German American artist and teacher (1878–1962)

Wilhelmina Weber Furlong (1878–1962) was a German American artist and teacher.

Among America's earliest avant-garde modernist painters, Weber Furlong pioneered modern impressionistic and modern expressionistic still life painting at the turn of the twentieth century's American modernist movement.

She is considered by some the first female modernist painter. Furlong's path reflects similar struggles of women artists during the late 1800s and early 1900s who found themselves subjugated to the tastes of realist instructors who opposed both modernism in art and women artists.

==Biography==
Weber Furlong's long and active artistic career spanned 1892 to 1962, during which time she thrived as a modernist artist working in St. Louis, Mexico City, New York City, and Paris. Beginning in 1892, Weber Furlong was instructed by artists including Emil Carlsen, William Merritt Chase, and Edmund H. Wuerpel of the St. Louis School of Fine Arts.

She was in Paris from 1897 to 1906, where she attended the Salon d'Automne for three years and became acquainted with Pablo Picasso, Paul Cézanne, and others who exhibited at the Paris Salon.

GIVEN DATA.

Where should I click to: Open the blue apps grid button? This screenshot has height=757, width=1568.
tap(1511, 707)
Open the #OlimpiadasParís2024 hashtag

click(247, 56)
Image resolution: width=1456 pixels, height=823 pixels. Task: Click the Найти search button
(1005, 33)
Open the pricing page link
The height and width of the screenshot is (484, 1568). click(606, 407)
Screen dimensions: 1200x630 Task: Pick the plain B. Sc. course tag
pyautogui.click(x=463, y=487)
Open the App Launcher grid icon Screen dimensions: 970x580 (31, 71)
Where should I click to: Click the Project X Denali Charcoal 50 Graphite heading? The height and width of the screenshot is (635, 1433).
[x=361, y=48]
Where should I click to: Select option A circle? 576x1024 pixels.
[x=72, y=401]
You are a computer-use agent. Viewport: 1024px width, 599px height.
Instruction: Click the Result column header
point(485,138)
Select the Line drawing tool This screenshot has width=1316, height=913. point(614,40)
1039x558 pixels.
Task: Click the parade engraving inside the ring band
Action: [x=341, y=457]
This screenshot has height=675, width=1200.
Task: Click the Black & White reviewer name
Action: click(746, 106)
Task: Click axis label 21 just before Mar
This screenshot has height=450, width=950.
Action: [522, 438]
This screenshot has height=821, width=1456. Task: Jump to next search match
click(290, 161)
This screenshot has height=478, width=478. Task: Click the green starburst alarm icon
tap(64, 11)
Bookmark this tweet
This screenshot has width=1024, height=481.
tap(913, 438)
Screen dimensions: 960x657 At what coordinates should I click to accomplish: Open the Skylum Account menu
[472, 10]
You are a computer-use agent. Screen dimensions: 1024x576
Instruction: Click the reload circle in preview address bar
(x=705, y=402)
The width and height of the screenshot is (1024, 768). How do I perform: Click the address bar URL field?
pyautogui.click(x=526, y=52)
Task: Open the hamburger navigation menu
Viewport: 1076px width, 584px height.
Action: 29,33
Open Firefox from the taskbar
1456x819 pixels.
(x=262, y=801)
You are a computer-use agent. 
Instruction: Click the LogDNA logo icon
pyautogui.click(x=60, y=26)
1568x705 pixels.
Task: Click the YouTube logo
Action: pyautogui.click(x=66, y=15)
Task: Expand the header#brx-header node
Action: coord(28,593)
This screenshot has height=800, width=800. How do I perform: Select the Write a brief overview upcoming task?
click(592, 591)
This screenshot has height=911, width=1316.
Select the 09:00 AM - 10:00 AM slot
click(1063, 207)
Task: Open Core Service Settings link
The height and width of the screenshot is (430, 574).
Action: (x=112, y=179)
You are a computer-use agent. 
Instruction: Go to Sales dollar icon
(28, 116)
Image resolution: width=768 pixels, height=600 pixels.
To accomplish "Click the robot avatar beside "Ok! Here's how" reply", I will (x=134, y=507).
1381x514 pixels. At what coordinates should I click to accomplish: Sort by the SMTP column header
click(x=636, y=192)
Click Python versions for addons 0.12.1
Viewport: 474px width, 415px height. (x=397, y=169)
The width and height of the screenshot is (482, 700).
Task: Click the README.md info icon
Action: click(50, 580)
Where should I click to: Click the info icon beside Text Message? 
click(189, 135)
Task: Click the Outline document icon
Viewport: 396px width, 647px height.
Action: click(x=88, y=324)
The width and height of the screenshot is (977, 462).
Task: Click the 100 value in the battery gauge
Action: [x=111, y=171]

INSTRUCTIONS.
1: According to the text about Wilhelmina Weber Furlong, during which years was she in Paris?
2: Rewrite the paragraph beginning "Weber Furlong's long and active artistic career" from the text about Wilhelmina Weber Furlong as a bulleted list, keeping its main facts.
3: State whether each statement agrees with the text about Wilhelmina Weber Furlong. Answer yes or no for each, and quote the deciding words of the text.
(a) She attended the Salon d'Automne for three years.
(b) Her artistic career began in 1900.
(c) The realist instructors of her era supported women artists.

RESPONSES IN ORDER.
1: She was in Paris from 1897 to 1906.

2:
- Her artistic career ran from 1892 to 1962.
- She worked as a modernist artist in St. Louis, Mexico City, New York City, and Paris.
- From 1892 she studied under artists including Emil Carlsen, William Merritt Chase, and Edmund H. Wuerpel of the St. Louis School of Fine Arts.

3:
(a) Yes: "she attended the Salon d'Automne for three years"
(b) No: "Weber Furlong's long and active artistic career spanned 1892 to 1962"
(c) No: "realist instructors who opposed both modernism in art and women artists"